Carrot cake is a family favorite of ours. My brother's wedding cake was even carrot cake. Of course, I don't think I would like it as much if it didn't have the cream cheese frosting! The smell of cinnamon and this cake baking take me back to the cool fall days of my childhood.
- 2 cups sugar
- 4 eggs
- 1 cup cooking oil
- 2 cups flour
- 2 tsp baking soda
- 2 tsp cinnamon
- 1 tsp salt
- 2 tsp vanilla
- 3 cups grated carrots
In a large bowl, mix dry ingredients together: sugar, flour, baking soda, cinnamon, and salt.

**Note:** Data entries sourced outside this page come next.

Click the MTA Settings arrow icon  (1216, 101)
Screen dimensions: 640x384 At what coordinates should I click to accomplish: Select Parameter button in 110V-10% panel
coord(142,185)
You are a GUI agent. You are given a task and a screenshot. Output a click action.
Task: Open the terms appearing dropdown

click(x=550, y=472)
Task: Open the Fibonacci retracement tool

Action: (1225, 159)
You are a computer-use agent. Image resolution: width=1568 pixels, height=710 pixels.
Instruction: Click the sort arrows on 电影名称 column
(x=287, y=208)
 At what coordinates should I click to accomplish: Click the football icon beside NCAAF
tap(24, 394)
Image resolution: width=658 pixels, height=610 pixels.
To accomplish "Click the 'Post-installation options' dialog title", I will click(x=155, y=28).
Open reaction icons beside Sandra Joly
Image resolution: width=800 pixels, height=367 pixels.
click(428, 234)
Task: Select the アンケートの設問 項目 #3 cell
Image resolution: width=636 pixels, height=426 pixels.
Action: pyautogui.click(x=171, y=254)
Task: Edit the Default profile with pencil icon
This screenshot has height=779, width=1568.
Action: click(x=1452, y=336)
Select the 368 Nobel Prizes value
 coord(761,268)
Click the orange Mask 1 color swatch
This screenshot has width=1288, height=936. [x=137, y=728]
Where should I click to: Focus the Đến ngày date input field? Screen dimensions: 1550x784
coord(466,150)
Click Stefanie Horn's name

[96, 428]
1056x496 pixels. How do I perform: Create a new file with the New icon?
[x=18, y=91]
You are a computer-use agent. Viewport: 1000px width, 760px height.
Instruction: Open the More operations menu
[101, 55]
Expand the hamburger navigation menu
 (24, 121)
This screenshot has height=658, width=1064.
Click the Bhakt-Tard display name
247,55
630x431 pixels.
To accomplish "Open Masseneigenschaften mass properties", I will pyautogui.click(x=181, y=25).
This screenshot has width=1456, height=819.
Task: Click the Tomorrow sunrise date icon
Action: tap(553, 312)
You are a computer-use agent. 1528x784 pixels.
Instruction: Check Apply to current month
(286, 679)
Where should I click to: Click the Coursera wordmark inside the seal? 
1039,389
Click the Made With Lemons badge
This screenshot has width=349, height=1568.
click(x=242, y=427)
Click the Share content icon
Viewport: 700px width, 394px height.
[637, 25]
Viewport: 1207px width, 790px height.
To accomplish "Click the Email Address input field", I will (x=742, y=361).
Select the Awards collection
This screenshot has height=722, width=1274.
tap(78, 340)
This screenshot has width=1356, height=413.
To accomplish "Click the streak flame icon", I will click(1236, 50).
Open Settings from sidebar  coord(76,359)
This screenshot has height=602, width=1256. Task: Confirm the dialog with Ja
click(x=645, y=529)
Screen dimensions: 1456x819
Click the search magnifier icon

In a small bowl, beat the eggs together. Then add the eggs, cooking oil, and vanilla to the dry ingredients. Mix well. Add the carrots. Gently mix it again and make sure all the carrots are evenly distributed into the batter. Fold in raisins and nuts.
Grease a 9×13 cake pan. Pour the batter into the cake pan.
Cook the cake at 350° for 25-30 minutes or until a toothpick comes out clean. Let cool before adding the frosting
- 8 oz softened cream cheese
- 1/2 cup softened butter
- 2 cups powdered sugar
- lemon juice or milk as needed
- chopped nuts to top cake (optional)
To make the frosting, mix cream cheese, butter, powdered sugar, and lemon juice (or milk). But I won't tell anyone if you use prepared frosting, I can eat that stuff by the spoonful!!